- Information shown
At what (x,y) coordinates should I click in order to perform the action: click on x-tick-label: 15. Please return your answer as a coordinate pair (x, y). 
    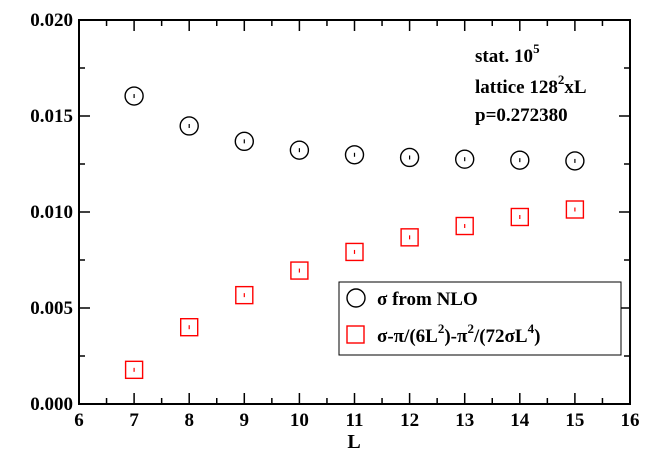
    Looking at the image, I should click on (574, 420).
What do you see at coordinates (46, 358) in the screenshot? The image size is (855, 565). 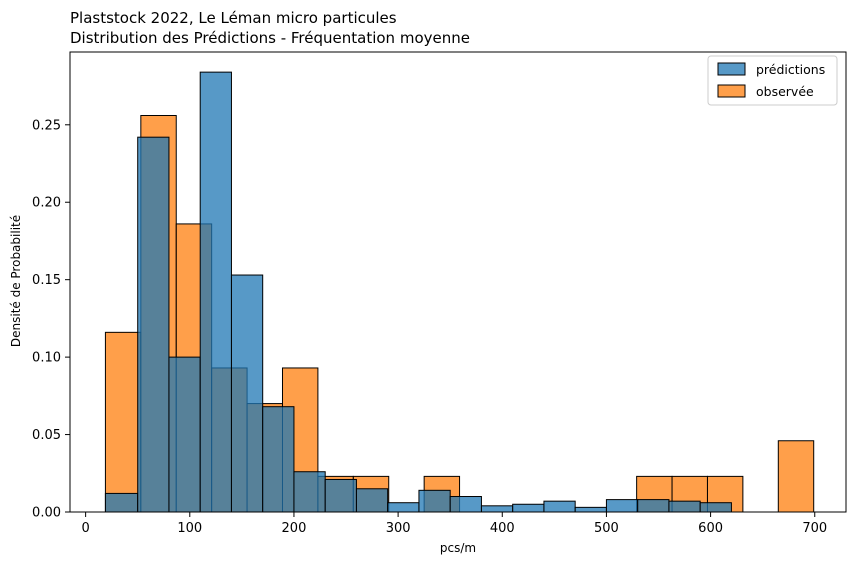 I see `y-tick-label: 0.10` at bounding box center [46, 358].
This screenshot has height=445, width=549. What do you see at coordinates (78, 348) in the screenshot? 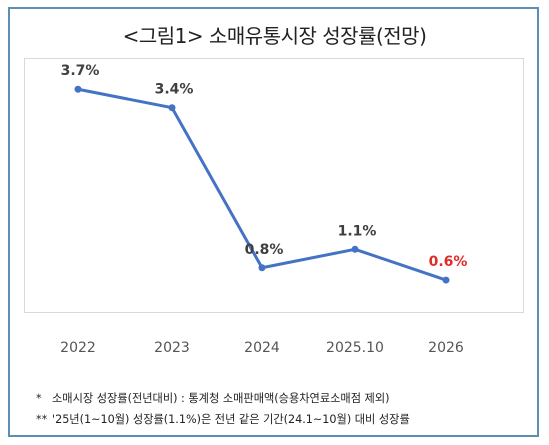
I see `x-tick-label: 2022` at bounding box center [78, 348].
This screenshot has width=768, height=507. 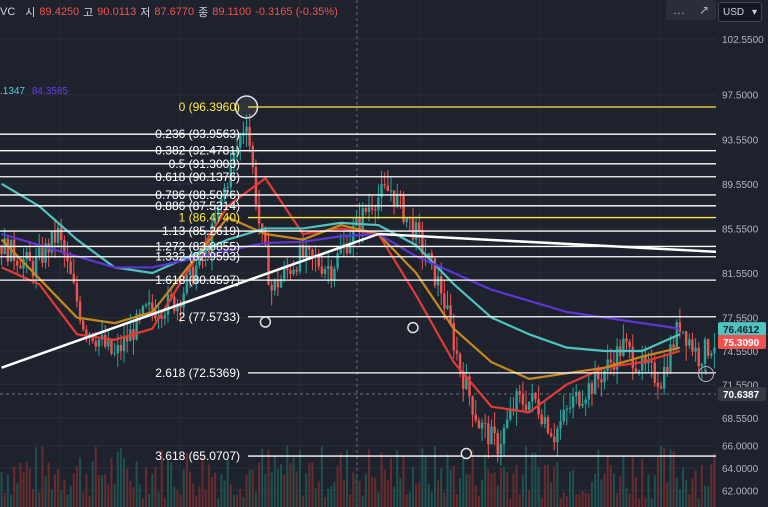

- Task
Extract everything from the line that contains "This screenshot has height=445, width=549." down to the end of the material and repeat those lines word for word. Leave the pictures out of your answer.

- Exercise solution
This screenshot has height=445, width=549. What do you see at coordinates (78, 348) in the screenshot? 
I see `x-tick-label: 2022` at bounding box center [78, 348].
This screenshot has width=768, height=507. 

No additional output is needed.